Jeremy Hunt outlined a raft of spending cuts.
Image: Parliament

“Others say savings should be found by increasing taxes, but Conservatives know that high tax economies damage enterprise and erode freedom.

“We want low taxes and sound money. But sound money has to come first because inflation eats away at the pound in people’s pockets even more insidiously than taxes.

“So, with just under half of the £55 billion consolidation coming from tax, and just over half from spending, this is a balanced plan for stability.”

He announced:

– The threshold at which the 45p top rate of income tax is paid will be reduced from £150,000 to £125,140, although different rates apply in Scotland.

– The income tax personal allowance, higher rate threshold, main national insurance thresholds and the inheritance tax thresholds will be frozen until April 2028, something which will result in more people paying more tax as a result of “fiscal drag” as wages increase.

– The windfall tax on oil and gas giants will increase from 25% to 35% and a 45% levy on electricity generators will help raise an estimated £14 billion next year.

– Tax-free allowance for capital gains will reduce in 2023-24 from £12,300 to £6,000 and again to £3,000 in 2024-25.

– Electric vehicles will no longer be exempt from vehicle excise duty from April 2025, to make the motoring tax system “fairer”.

– Government spending will continue to increase in real terms every year for the next five years, but at a slower rate than previously planned.

– Stamp duty cuts announced in Mr Kwarteng’s mini-budget will now be time-limited, ending on March 31 2025.

– The Government would protect the increases in departmental budgets already set out in cash terms for the next two years, meaning real-terms cuts due to inflation and pressure on public sector wages.

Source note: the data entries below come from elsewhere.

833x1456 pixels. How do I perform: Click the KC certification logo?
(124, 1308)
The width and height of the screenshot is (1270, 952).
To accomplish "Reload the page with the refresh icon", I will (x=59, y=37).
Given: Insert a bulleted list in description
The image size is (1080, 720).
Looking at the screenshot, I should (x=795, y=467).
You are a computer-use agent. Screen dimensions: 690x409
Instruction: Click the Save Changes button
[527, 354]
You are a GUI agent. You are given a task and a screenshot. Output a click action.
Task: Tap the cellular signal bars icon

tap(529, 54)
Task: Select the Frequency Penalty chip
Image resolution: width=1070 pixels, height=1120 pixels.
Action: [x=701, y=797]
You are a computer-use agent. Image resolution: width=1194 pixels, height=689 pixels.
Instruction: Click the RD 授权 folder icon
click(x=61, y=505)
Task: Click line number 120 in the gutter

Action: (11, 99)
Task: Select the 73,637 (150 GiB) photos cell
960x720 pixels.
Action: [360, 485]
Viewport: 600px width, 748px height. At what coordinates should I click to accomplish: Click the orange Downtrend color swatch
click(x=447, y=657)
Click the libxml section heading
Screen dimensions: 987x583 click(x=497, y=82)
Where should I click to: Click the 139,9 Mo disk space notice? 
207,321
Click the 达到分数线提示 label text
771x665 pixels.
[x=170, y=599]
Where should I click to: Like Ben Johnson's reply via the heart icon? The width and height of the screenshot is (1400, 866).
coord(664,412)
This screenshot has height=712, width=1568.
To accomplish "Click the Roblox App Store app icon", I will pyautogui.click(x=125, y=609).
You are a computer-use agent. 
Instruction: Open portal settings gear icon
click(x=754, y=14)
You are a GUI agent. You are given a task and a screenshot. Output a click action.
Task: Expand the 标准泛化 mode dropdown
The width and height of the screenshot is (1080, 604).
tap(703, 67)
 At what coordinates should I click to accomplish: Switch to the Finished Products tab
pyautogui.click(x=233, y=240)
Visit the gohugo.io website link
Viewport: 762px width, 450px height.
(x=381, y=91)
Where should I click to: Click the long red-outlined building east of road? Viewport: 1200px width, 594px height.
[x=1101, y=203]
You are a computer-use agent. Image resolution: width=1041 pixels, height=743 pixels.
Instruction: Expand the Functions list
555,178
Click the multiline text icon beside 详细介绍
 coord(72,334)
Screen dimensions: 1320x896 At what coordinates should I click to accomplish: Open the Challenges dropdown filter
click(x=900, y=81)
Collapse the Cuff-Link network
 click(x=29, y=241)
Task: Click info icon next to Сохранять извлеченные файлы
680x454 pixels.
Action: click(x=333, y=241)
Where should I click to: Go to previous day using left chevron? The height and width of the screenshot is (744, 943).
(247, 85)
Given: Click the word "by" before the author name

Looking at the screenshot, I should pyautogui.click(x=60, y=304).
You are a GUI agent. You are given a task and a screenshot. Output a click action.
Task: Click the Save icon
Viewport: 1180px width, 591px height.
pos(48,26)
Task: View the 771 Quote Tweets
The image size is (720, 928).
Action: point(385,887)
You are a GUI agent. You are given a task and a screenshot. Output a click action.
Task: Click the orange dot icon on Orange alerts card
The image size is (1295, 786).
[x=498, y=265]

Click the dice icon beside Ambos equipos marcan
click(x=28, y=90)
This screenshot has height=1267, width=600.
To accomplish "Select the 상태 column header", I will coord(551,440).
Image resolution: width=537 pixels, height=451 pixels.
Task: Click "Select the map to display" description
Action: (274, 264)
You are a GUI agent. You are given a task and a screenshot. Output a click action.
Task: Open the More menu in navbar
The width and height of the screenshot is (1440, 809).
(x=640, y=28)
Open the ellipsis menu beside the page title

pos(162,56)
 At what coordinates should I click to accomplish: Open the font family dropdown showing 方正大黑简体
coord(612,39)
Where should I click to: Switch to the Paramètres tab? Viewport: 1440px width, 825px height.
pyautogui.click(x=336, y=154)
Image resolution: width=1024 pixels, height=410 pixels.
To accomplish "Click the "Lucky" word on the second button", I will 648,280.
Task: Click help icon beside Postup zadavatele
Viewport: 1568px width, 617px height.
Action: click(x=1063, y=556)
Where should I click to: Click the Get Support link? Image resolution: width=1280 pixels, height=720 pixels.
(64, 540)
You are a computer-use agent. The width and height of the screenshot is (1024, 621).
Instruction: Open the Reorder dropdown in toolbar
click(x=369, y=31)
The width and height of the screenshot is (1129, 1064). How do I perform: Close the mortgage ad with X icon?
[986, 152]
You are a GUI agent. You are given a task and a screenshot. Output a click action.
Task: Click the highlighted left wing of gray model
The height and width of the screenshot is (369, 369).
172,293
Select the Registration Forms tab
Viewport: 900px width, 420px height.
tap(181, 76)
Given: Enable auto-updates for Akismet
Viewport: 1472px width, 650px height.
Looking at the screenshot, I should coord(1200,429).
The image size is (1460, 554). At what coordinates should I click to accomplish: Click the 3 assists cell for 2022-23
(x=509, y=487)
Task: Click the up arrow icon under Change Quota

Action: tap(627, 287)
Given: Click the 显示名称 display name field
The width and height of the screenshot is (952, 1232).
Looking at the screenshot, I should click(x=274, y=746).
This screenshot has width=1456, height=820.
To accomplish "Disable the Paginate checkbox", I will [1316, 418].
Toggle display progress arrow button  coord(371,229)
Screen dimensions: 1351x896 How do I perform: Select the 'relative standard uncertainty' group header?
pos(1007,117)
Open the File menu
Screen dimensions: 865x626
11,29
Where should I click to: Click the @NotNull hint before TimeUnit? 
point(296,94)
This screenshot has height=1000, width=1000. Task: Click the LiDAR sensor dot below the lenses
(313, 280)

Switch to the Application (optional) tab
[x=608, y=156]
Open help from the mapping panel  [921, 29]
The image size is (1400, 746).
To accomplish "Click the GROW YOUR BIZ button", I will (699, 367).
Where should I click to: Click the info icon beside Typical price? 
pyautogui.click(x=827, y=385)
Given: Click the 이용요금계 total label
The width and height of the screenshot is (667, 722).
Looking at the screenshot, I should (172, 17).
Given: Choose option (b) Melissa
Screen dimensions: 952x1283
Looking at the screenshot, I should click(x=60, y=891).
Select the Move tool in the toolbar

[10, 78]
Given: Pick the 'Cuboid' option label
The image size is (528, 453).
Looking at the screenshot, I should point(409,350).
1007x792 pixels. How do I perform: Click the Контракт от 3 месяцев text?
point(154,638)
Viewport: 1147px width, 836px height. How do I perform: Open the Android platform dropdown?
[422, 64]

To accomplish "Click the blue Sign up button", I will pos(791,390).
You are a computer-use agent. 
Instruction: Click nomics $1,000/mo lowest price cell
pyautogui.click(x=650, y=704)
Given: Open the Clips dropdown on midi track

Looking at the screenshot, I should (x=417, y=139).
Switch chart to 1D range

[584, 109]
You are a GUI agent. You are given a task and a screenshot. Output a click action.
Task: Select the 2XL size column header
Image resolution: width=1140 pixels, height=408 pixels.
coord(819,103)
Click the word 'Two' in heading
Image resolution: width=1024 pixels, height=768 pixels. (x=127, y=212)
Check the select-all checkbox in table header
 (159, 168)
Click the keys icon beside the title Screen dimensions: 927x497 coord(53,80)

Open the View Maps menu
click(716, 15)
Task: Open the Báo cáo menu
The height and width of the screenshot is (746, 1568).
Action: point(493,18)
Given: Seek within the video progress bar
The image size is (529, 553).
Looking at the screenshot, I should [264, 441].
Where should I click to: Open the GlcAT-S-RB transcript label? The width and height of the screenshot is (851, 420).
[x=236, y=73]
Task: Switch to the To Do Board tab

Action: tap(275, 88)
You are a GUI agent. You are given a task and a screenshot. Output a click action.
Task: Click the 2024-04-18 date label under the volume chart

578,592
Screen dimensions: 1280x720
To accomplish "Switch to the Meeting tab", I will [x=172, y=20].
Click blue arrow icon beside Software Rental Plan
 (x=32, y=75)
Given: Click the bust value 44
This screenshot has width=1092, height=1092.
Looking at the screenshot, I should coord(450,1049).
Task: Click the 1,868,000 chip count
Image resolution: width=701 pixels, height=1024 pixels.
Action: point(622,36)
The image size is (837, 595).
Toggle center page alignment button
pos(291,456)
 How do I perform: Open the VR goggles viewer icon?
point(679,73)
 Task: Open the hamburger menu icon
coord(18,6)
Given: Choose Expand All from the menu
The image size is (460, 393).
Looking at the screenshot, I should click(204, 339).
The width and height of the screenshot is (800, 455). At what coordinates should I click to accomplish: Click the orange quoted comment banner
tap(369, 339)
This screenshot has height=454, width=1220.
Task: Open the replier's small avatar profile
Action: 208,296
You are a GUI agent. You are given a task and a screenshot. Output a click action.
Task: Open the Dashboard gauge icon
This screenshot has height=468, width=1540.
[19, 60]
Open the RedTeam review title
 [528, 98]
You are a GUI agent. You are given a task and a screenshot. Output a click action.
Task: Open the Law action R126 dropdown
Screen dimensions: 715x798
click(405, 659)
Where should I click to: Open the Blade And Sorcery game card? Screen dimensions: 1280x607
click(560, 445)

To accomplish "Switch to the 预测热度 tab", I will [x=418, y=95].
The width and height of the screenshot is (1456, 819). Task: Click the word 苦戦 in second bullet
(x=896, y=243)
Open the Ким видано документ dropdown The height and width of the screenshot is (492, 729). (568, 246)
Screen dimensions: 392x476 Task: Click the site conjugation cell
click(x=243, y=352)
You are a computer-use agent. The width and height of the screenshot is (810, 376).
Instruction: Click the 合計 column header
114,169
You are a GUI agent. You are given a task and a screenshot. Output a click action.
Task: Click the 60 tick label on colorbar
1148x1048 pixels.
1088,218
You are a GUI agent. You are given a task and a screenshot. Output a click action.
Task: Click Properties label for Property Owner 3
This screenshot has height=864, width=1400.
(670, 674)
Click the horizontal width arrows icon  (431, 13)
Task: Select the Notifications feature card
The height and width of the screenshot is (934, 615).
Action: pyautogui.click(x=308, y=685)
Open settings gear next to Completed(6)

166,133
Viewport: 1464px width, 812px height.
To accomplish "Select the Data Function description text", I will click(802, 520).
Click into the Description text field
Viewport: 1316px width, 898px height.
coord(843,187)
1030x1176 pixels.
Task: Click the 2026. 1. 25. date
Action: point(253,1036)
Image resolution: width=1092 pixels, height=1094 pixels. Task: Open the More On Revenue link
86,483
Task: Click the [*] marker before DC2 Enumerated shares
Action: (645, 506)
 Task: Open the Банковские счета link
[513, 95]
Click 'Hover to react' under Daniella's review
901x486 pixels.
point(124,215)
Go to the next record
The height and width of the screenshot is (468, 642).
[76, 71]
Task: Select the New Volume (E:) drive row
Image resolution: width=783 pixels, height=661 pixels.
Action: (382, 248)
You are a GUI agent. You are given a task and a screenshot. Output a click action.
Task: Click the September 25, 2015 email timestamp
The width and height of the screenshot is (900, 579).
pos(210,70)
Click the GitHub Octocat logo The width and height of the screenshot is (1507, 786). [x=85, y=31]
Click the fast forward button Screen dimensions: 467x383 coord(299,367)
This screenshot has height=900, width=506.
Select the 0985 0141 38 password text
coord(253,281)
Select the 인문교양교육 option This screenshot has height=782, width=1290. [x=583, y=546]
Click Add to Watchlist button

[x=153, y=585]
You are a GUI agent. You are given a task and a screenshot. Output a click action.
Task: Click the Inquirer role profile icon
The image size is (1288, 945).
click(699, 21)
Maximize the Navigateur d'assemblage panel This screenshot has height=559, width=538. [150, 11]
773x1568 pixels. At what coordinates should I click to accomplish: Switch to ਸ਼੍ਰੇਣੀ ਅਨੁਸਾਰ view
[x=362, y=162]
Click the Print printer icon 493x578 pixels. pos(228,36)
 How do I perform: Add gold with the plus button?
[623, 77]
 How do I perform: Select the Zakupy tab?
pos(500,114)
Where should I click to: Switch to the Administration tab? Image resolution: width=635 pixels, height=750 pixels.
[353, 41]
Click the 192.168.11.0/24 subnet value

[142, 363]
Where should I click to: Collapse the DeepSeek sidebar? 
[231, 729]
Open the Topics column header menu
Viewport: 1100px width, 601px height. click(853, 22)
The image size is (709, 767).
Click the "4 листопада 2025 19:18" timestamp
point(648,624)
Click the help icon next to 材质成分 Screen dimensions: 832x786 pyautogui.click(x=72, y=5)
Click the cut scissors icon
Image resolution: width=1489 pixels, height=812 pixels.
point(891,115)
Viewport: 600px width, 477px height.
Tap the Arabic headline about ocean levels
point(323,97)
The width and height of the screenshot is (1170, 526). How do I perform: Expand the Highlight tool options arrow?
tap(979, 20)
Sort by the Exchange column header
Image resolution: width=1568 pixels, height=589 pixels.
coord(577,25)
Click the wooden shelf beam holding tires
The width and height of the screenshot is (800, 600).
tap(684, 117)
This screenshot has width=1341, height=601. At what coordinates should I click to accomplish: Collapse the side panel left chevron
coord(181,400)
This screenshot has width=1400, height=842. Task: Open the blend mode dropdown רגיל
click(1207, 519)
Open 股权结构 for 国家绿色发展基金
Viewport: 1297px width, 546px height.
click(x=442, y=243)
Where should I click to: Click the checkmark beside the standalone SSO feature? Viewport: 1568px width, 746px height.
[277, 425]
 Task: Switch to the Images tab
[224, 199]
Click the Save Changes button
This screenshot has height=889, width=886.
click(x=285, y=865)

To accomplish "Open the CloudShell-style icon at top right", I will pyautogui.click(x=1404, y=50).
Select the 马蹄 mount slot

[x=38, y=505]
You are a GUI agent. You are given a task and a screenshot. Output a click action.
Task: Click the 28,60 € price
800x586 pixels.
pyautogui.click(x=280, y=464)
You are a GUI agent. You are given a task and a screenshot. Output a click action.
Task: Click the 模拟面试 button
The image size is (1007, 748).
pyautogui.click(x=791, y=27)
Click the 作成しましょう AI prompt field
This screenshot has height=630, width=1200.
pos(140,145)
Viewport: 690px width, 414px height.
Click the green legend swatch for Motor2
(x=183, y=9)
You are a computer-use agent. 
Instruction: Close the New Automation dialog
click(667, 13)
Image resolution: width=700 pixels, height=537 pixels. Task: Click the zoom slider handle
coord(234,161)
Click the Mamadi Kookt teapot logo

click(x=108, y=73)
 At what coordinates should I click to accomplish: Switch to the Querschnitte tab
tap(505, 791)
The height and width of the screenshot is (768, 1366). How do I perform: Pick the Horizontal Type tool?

– The defence budget will keep meeting the Nato target of 2% of GDP but the overseas aid budget will not be returned to its goal of 0.7% of national income “until the fiscal system allows”.

– An extra £2.3 billion per year will be invested in schools in England over the next two years.

– The implementation of social care reforms will be delayed for two years.

– The NHS budget in England will increase by an extra £3.3 billion in each of the next two years.